_Entries supplied_.
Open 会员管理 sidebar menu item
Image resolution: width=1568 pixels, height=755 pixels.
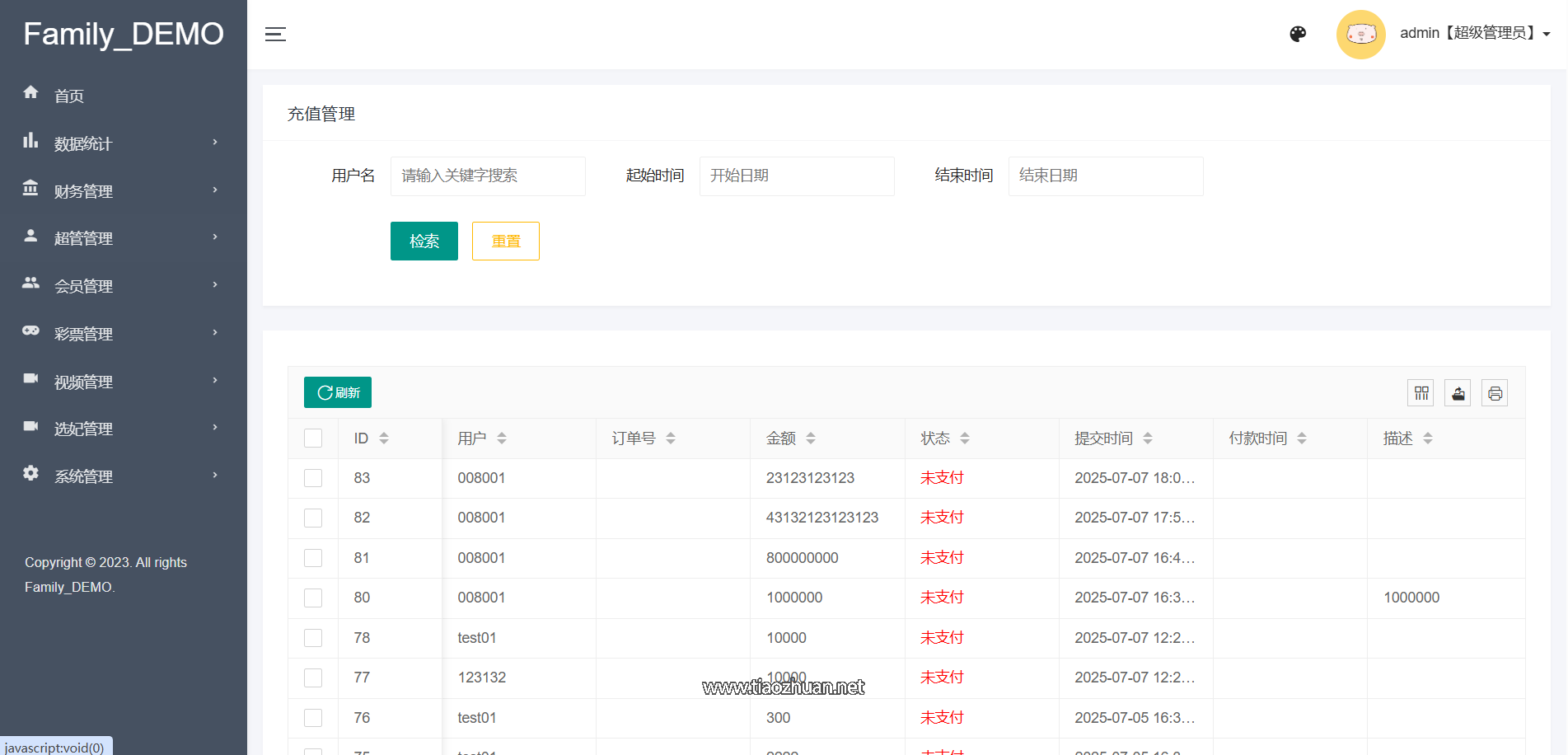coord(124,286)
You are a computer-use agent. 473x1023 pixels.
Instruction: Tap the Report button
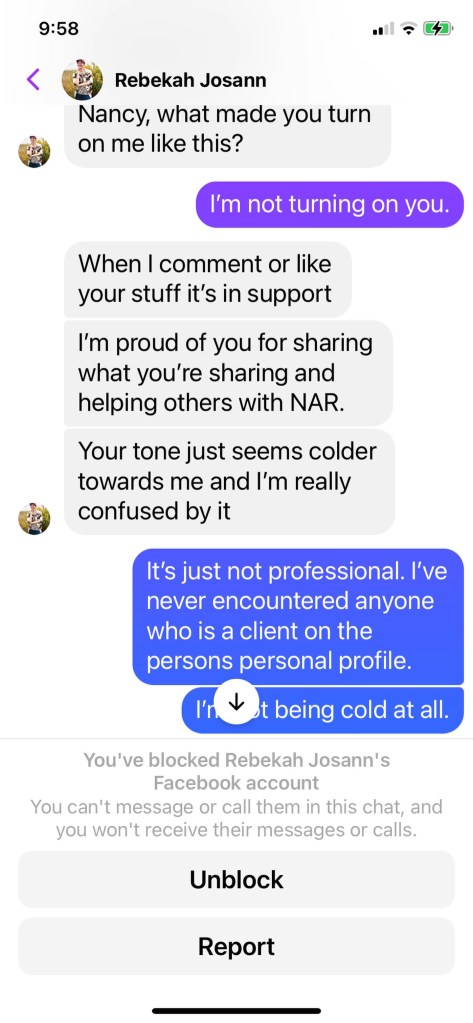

==

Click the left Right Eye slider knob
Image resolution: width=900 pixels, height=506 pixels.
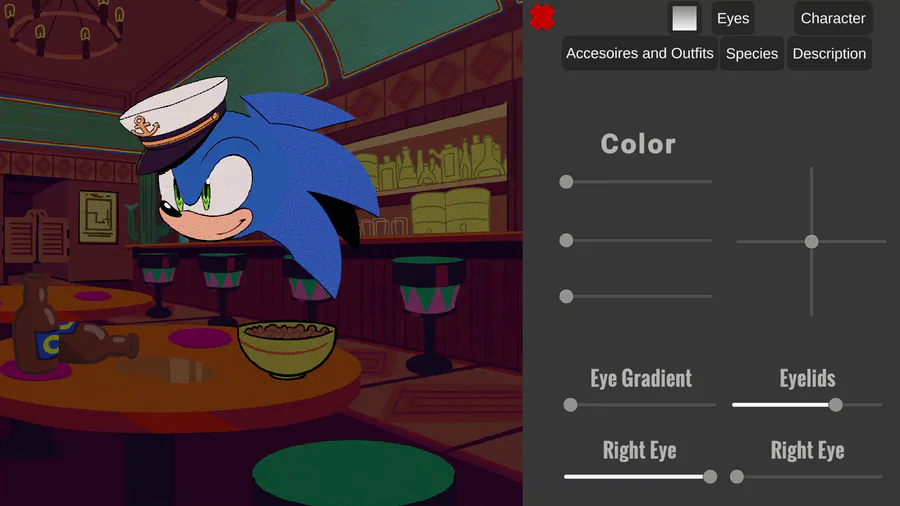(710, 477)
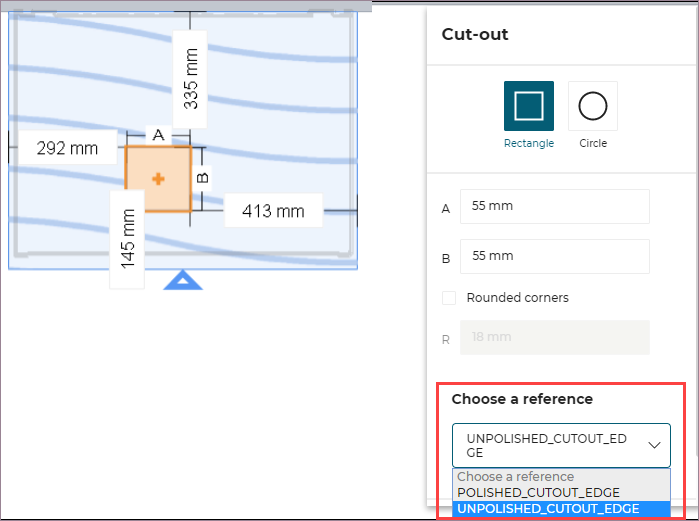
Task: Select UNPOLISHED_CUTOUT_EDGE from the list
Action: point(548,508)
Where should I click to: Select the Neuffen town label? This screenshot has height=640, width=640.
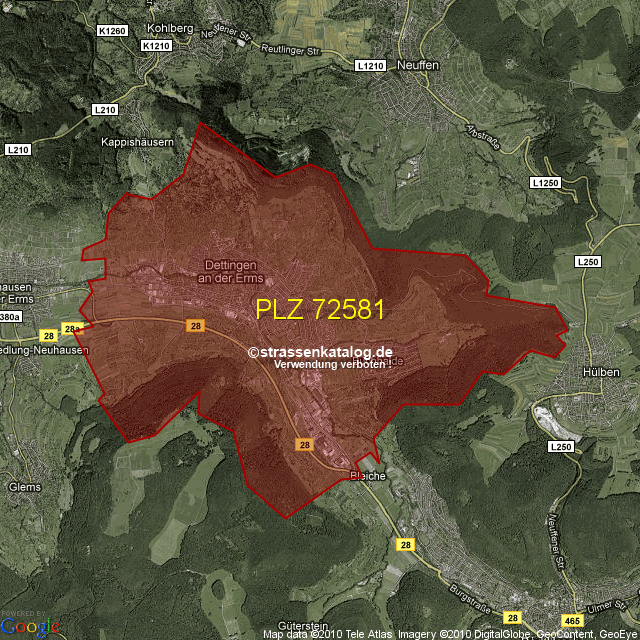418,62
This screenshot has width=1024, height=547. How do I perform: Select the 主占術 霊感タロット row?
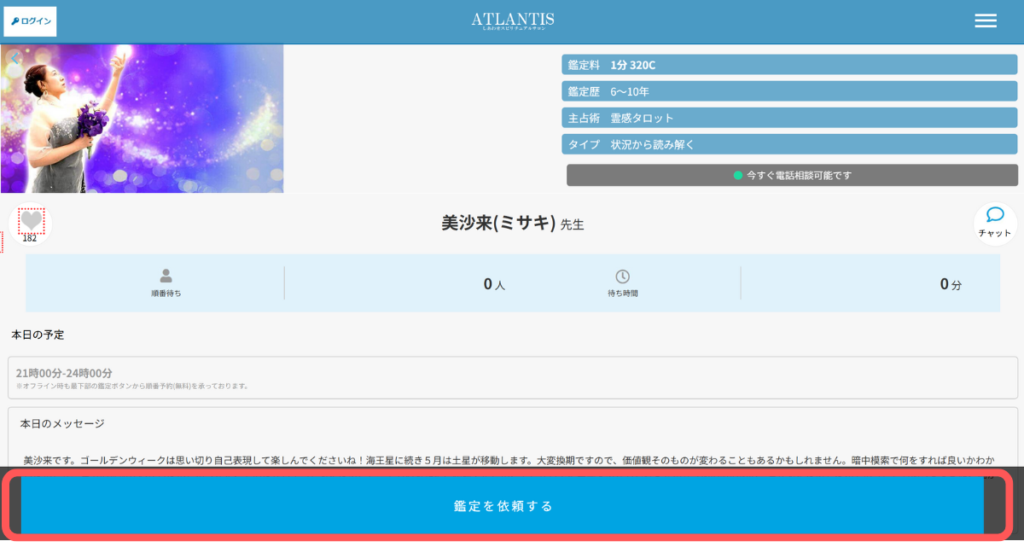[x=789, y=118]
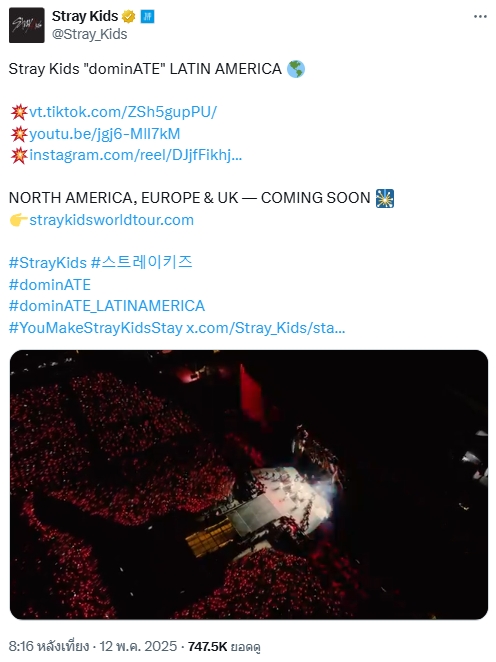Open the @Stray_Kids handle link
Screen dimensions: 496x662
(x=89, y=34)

_Set exercise_. Output as a numbered list the data starting with the line containing "Open 会员管理 sidebar menu item" and going on through the line containing "Instruction: Tap the Report button", skipping blank lines. Leave the pictures out.

_Exercise response_.
1. Open 会员管理 sidebar menu item
2. Image resolution: width=1568 pixels, height=755 pixels.
3. coord(124,286)
4. You are a computer-use agent. 473x1023 pixels.
5. Instruction: Tap the Report button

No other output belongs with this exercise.